Négritude
La première véritable théorisation de ce concept, on la doit à Jean-Paul Sartre dans Orphée noir, sa célèbre préface à L’Anthologie de la nouvelle poésie nègre et malgache de langue française[1] publiée par Léopold Sedar Senghor. Le philosophe y déclare notamment ceci : « Puisqu’on l’opprime dans sa race et à cause d’elle, c’est d’abord de sa race que (le Noir doit) prendre conscience. Ceux qui, durant des siècles, ont vainement tenté, parce qu’il était nègre, de le réduire à l’état de bête, il faut qu’il les oblige à le reconnaître pour un homme. Or il n’est pas ici d’échappatoire, ni de tricherie, ni de « passage de ligne » qu’il puisse envisager : un Juif, blanc parmi les blancs, peut nier qu’il soit juif, se déclarer un homme parmi les hommes. Le nègre ne peut nier qu’il soit nègre ni réclamer pour lui cette abstraite humanité incolore : il est noir. Ainsi est-il acculé à l’authenticité : insulté, asservi, il se redresse, il ramasse le mot de « nègre » qu’on lui a jeté comme une pierre, il se revendique comme noir en face du blanc, dans la fierté« .
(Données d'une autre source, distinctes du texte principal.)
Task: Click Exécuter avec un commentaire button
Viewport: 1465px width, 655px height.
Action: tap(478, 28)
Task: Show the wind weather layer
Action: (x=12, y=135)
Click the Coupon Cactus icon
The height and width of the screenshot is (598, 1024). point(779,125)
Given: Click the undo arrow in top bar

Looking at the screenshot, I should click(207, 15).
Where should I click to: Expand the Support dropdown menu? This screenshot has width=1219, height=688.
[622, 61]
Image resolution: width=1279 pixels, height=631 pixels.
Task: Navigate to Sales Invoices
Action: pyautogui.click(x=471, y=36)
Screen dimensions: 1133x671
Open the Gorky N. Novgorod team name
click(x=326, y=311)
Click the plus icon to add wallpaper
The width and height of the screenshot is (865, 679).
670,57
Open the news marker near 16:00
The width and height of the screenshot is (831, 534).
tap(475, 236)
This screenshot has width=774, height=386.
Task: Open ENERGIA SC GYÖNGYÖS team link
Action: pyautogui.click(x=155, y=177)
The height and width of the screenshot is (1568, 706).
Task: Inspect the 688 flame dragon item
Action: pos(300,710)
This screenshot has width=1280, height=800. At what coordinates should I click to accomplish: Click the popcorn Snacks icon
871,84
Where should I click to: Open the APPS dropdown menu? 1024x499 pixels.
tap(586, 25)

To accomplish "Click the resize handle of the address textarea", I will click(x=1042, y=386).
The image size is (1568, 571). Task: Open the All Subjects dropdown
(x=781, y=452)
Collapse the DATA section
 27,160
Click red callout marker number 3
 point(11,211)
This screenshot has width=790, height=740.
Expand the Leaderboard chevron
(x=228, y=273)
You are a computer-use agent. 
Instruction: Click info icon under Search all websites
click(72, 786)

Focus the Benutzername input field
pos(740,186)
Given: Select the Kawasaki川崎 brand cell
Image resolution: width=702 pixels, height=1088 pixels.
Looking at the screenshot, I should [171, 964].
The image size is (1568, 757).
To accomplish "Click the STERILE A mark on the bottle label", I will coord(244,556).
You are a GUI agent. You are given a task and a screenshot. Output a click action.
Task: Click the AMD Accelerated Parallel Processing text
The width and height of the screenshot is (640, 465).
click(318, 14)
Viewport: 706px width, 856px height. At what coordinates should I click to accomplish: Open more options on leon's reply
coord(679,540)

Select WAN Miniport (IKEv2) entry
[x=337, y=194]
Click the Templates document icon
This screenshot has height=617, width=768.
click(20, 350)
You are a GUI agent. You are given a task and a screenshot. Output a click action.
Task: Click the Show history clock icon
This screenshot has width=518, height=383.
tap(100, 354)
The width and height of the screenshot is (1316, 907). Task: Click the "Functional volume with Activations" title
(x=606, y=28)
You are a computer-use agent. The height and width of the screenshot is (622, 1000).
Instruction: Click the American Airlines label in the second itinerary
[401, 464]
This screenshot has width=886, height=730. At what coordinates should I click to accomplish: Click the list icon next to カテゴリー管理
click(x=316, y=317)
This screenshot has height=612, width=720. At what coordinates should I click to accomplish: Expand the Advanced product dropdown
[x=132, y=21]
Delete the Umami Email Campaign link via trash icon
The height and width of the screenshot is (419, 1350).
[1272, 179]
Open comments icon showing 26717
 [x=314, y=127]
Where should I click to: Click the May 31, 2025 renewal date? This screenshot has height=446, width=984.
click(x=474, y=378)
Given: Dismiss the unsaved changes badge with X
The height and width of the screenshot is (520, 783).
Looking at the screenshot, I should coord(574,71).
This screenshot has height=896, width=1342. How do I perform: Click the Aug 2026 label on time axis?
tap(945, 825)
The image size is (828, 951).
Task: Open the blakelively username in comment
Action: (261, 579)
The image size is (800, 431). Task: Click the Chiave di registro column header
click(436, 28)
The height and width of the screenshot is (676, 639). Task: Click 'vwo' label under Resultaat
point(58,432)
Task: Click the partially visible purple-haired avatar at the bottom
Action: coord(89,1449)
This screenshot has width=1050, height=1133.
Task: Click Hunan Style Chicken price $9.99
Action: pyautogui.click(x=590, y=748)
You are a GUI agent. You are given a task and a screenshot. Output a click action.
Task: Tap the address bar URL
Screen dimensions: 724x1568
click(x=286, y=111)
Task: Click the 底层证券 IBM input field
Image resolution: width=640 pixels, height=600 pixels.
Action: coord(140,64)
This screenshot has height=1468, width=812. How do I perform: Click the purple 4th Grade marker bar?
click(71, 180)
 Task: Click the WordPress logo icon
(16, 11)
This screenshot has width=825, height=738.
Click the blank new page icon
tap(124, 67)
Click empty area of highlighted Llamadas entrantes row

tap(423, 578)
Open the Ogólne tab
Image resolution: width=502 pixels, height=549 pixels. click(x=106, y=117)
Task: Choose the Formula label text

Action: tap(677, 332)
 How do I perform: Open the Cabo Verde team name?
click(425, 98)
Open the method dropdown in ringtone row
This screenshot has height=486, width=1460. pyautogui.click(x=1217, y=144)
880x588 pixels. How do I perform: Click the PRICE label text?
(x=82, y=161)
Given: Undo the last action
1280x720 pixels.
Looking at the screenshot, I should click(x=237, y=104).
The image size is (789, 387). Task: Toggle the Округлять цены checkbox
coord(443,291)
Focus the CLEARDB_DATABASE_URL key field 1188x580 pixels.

Lors d’une intervention au Congrès de son parti, en 1959, voici comment Senghor décrit les circonstances qui les amenèrent, lui et ses amis, au lancement du mouvement de la négritude : « Nous étions alors plongés, avec quelques autres étudiants noirs, dans une sorte de désespoir panique. L’horizon était bouché. Nulle réforme en perspective, et les colonisateurs légitimaient notre dépendance politique et économique par la théorie de la table rase. Nous n’avions, estimaient-ils, rien inventé, rien créé, rien écrit, ni sculpté, ni peint, ni chanté. Des danseurs ! et encore… Pour asseoir une révolution efficace, notre révolution, il nous fallait d’abord nous débarrasser de nos vêtements d’emprunt – ceux de l’assimilation- et affirmer notre être, c’est-à-dire, notre négritude »[2]. Dans la foulée, voici comment il définit la Négritude : « La négritude est le patrimoine culturel, les valeurs et surtout l’esprit de la civilisation négro-africaine ».
Senghor distingue également la négritude des sources, c’est-à-dire celle d’avant la colonisation et la négritude moderne, entendue comme l’instrument de lutte contre l’aliénation, l’assimilation, la table rase culturelle coloniale.
Premier à être publié : Léon Gontran Damas. En effet, Pigments, son recueil de poème paraît en 1937. Pour lui, la négritude consiste surtout à rejeter l’assimilation qui brimait sa spontanéité et à « défendre sa qualité de nègre et de guyanais » (Entretien de L. Kesteloot avec Léon Damas, en juin 1959).
C’est Césaire qui donne la définition la plus consensuelle : « Conscience d’être noir, simple reconnaissance d’un fait, qui implique acceptation, prise en charge de son destin de noir, de son histoire et de sa culture » (Entretien avec Lilyan Kesteloot de juin 1959). C’est d’ailleurs son Cahier d’un retour au pays natal qui sera le porte-étendard littéraire du nouveau mouvement.
Voilà donc les trois hommes, trois tempéraments et trois destins qui vont trôner sur les lettres africaines pendant plusieurs décennies : Césaire, l’homme du peuple, Senghor, l’homme le moins acculturé des trois, et Damas, un assimilé total, qui se découvre tout à coup dans l’hypocrisie, et n’a de cesse que de l’éradiquer en lui.
[1] Paris, PUF, 2011. Première édition : 1948.
[2] SENGHOR, L. S., Rapport sur la doctrine et la propagande du parti, Congrès constitutif du Parti du Rassemblement Africain (PRA), fascicule ronéotypé, 1959.